**What you need to do**
In this material, which lines include the string "will"? Show them.

** Records for the exercise follows **

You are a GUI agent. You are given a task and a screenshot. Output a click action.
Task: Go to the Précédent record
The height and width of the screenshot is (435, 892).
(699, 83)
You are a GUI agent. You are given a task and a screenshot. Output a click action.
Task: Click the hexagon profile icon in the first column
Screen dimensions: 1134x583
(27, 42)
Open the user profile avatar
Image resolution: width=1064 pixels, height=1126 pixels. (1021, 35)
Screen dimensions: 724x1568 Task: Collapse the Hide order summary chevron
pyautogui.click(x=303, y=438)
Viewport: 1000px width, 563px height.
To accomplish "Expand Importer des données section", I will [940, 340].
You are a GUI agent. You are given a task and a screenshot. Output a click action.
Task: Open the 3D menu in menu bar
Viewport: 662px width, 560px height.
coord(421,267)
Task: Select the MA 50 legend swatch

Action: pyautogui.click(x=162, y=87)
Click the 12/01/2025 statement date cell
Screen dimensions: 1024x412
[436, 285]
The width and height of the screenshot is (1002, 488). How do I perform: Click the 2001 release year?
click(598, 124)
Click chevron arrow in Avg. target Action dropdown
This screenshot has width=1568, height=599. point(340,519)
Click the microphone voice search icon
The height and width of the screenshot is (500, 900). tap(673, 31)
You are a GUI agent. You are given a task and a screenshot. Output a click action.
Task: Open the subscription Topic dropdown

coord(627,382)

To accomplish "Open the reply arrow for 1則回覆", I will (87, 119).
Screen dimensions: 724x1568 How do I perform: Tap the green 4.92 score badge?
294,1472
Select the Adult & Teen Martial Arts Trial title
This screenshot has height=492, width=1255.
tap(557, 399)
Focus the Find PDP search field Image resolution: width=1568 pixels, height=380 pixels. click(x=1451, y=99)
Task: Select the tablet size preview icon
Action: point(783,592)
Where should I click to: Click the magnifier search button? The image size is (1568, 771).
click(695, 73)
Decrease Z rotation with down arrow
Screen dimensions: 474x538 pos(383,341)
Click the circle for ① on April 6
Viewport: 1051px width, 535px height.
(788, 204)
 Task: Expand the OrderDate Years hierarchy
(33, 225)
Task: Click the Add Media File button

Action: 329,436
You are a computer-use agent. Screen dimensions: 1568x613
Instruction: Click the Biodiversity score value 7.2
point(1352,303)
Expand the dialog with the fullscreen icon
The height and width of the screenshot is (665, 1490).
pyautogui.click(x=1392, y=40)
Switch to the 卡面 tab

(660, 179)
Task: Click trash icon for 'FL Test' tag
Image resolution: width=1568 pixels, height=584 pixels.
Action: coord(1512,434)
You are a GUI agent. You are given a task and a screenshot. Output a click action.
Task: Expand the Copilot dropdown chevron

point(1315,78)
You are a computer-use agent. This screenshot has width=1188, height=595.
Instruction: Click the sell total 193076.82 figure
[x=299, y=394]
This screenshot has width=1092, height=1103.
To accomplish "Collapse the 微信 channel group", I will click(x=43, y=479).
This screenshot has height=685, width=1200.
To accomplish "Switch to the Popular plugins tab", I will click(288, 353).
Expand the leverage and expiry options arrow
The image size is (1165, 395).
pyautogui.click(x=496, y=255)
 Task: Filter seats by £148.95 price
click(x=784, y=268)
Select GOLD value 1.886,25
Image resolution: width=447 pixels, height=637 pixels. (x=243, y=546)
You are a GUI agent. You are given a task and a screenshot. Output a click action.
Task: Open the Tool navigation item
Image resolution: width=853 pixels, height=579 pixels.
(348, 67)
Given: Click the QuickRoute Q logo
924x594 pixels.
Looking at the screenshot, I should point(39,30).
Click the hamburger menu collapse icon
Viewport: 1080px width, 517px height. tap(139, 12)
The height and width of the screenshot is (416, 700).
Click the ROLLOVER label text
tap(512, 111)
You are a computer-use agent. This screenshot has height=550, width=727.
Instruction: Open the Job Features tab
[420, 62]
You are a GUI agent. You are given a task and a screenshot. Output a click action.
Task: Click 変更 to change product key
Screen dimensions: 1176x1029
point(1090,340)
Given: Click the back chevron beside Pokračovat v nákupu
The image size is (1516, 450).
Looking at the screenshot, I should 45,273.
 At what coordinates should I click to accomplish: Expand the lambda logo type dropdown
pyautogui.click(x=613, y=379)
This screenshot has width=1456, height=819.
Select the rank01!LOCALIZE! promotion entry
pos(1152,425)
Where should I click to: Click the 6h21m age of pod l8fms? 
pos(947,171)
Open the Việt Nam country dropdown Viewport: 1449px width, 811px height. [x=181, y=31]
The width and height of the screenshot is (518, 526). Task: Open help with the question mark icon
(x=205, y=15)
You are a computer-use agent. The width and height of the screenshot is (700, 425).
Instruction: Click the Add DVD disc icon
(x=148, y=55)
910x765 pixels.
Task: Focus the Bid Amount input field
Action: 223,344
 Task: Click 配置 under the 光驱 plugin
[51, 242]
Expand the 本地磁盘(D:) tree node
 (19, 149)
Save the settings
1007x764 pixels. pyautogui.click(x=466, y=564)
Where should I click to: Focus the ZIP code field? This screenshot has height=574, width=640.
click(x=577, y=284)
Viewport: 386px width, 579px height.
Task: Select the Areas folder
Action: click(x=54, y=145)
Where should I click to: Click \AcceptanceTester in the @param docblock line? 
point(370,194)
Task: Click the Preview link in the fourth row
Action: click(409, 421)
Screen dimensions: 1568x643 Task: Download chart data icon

** End of Records for the exercise **

**Exercise solution**
To accomplish "Expand Importer des données section", I will [940, 340].
To accomplish "Open the reply arrow for 1則回覆", I will (87, 119).
To accomplish "Collapse the 微信 channel group", I will click(x=43, y=479).
To accomplish "Switch to the Popular plugins tab", I will click(288, 353).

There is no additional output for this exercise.